11. Professional Insurance Premiums

Some agents must maintain insurance premiums like professional liability insurance, also known as errors and omissions (E&O) insurance. The costs for the insurance premiums are considered necessary business expenses and, therefore, allowed as a business tax deduction to be added on Schedule C, Line 15.

12. Health Insurance 

Most self-employed real estate agents are not provided health insurance through their brokerages and must secure their own policies. The health insurance premiums can also cover spouses and dependents. The expense is tax deductible when added to Schedule C, Line 14, and can offer significant tax relief due to the high cost of healthcare. 

13. Desk Fees

Some brokers will require agents to pay desk fees for office space, resources, and support services. Sometimes, agents must pay out of pocket or deduct the fees from their commissions. If the fees are deducted from commissions, agents need to remember that this expense is still incurring and remember to document it on Schedule C, Line 10.

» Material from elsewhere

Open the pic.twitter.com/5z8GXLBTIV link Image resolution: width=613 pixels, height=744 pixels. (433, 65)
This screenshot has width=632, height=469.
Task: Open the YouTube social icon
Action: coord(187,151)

14. Professional Memberships 

Fees for memberships in professional organizations like the National Association of Realtors, which is $156 per member in 2024, are deductible as they are required to perform real estate activities. This expense can be documented in Schedule C, Line 27a. Professional memberships geared towards recreation, pleasure, or social purposes do not fall under this category and are not tax deductible. 

15. Charitable Donation

The charitable donation tax deduction isn’t specific to real estate agents but must be considered. For an agent to use this tax deduction, the charity must be an IRS-recognized nonprofit organization. Donations may include cash gifts and donations of goods or services. Proper documentation, such as receipts or acknowledgment letters from the charity, is essential for claiming these deductions on Form 1040, Schedule A.


Bringing It All Together

After completing your first tax return, the process generally becomes more manageable each year. Many new real estate agents initially overlook crucial real estate agent tax deductions, often leading to unexpectedly high tax bills. Agents can significantly reduce their tax liability by staying proactive about these deductions and maintaining meticulous records. 

Feel free to enlist the help of a good tax accountant to help you stay on track. You will need to keep good records and have a basic understanding of tax requirements from the start. By taking time throughout the year to look at your expenses and realtor tax deductions, you can safeguard against future financial surprises.